Exhibition of New Work
Lighthouse Brighton
March 20- April 5, 2008
Opening Reception: Thursday March 20, 6:00-9:00pm
Talk on Residency and Distributed South (with Rachel Beth Egenhoefer and Helen Sloan) with an opportunity to view the exhibition: Thursday March 27, 7:30pm, doors open at 7

Rachel Beth’s residency for Distributed South is funded by the Arts Council England, University of Wales, University of Brighton, Lighthouse Brighton and supported by SCAN, Space Media, Furtherfield.org, Textile Futures Research Group (TFRG) and University of the Arts London.

Richard Wright (UK)

Featured image: A database of 50,000 random Internet images.

http://www.futurenatural.net/

Richard Wright will be working as Artist in Residence at HTTP, Furtherfield’s Gallery and lab space for one year, from Summer 2007 to Spring 2008. The residency will culminate in a HTTP Gallery exhibition, How To Talk To Images, featuring a retrospective of computer animations and a new online work drawing on a database of 50,000 random Internet images.

Richard Wright has been making digital animation and interactive pieces since the eighties. Heliocentrum, an animation about Louis XIV, was described by writer Hari Kunzru as “…an amazingly effective way of showing how a sovereign manipulated power” and The Bank of Time was nominated for a BAFTA in 2001. Richard was most recently a member of artists group Mongrel and is currently working on an urban media project called “decorative surveillance”.

For How to Talk to Images, Richard Wright plans to compile a database of 50,000 random Internet images as the raw content for two artworks. The Internet Speaks and The Mimeticon both explore new conceptions of the image, called for by the sheer quantity of visual information now available via the Internet.
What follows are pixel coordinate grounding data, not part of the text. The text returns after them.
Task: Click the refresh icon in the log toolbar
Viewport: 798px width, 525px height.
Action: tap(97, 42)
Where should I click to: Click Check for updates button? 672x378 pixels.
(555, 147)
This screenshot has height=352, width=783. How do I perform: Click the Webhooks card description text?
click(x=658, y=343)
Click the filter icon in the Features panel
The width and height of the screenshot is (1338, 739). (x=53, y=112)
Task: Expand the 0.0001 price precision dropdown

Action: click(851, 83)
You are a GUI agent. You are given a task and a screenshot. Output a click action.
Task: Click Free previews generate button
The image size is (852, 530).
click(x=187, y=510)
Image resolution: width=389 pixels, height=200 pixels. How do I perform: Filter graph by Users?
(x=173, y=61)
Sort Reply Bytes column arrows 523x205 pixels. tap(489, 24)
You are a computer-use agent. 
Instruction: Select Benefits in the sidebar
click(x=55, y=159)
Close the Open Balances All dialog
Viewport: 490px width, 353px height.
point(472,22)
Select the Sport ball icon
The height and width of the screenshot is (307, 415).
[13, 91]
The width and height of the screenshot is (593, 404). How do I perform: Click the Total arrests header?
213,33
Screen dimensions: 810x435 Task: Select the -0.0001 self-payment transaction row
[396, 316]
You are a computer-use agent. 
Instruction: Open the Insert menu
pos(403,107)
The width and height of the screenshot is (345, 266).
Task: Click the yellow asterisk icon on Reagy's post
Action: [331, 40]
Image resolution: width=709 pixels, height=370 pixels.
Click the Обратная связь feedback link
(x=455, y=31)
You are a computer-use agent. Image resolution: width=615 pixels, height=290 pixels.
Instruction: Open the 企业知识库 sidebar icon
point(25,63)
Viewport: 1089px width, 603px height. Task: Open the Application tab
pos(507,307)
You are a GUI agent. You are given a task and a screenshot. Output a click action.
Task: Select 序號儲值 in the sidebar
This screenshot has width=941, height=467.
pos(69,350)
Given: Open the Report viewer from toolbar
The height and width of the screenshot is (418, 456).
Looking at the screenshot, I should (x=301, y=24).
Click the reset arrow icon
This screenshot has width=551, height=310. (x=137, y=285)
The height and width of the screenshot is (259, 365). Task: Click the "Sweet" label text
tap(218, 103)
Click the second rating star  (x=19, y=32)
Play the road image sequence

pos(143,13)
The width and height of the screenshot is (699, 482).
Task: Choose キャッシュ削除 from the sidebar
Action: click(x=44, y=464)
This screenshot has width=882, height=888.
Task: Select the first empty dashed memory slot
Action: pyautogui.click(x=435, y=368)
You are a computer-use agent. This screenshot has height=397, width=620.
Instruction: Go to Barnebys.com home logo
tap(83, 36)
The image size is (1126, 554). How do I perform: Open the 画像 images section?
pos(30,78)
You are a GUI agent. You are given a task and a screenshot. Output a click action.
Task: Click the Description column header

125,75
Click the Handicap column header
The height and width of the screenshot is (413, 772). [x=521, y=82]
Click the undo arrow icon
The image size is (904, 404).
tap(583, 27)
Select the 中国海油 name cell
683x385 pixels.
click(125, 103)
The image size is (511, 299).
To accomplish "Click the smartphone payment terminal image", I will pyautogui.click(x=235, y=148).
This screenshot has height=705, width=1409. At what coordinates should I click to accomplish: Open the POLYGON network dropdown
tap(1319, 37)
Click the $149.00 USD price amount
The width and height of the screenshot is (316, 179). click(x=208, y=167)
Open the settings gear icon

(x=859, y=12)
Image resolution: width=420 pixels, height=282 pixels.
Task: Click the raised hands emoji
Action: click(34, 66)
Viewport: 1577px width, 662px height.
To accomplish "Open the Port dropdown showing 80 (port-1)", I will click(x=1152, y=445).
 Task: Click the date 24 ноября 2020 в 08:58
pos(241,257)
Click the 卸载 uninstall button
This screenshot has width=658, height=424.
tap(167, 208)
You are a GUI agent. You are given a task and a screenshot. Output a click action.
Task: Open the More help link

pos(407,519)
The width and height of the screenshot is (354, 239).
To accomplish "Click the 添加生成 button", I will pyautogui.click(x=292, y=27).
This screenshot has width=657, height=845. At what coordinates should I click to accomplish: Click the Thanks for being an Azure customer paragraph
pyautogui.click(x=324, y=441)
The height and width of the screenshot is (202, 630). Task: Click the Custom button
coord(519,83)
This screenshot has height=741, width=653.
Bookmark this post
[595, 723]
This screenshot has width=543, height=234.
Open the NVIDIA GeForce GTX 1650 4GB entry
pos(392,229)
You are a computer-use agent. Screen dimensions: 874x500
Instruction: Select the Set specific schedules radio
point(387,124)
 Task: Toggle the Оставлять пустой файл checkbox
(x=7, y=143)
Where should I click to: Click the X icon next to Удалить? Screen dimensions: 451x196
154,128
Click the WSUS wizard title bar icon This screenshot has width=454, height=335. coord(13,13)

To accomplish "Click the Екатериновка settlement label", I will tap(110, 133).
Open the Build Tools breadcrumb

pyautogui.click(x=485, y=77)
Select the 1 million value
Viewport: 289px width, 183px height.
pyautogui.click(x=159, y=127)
The exhibition will also be the occasion of limited-edition poster featuring an essay by the artist illustrated by the entire visual history of the Western alphabet – from its pictorial Egyptian origins 5,000 years ago to its perfected form under the Romans, as well as a new monograph documenting the artists twenty year long practice.

Mary Flanagan (US)

http://www.maryflanagan.com/

American ‘girl gamer’ artist and theorist, Mary Flanagan will be working as Artist in Residence at HTTP, Furtherfield’s Gallery and lab space in Spring 2006. As part of the residency HTTP Gallery has commissioned [giantJoystick] for the Game/Play exhibition, a national touring exhibition, in collaboration with Q-Arts (now Quad), Derby, which explores goal-orientated gaming and playful interaction in media arts practice.

[giantJoystick] offers a humorous reworking of the multi-player game. Visitors are invited to collectively play classic arcade games with a nine foot tall joystick modelled after the Atari 2600 one. The competitive goals of these classic arcade games are already familiar, however the dramatic change in scale of the joystick necessitates both an encounter of the whole body with the artwork and cooperation between a number of players in order to reach them.

Mary Flanagan is an artist, author, educator, and designer. Known for her theories on playculture, activist design, and critical play, Flanagan has achieved international acclaim for her novel interdisciplinary work, her commitment to a theory/practice dialogue, and contributions to social justice design arenas. Her research examines the boundaries between the personal and the public, perception, power, and what technology can teach people about themselves. Using the formal language of the computer program or game to create systems which interrogate seemingly mundane experiences such as writing email, using search engines, playing video games, or saving data to the hard drive, Flanagan reworks these activities to blur the line between the social uses of technology, and what these activities tell us about the technology user themselves. Her artwork ranges from game based systems to computer viruses, embodied interfaces to interactive texts; these works are exhibited internationally at venues including the Laboral Art Center, Whitney, SIGGRAPH, Beall Center, The Banff Centre, The Moving Image Center, Steirischer Herbst, Ars Electronica, Artist’s Space, Guggenheim, Incheon Digital Arts Festival, and and venues in Brazil, France, UK, Canada, Taiwan, New Zealand, and Australia.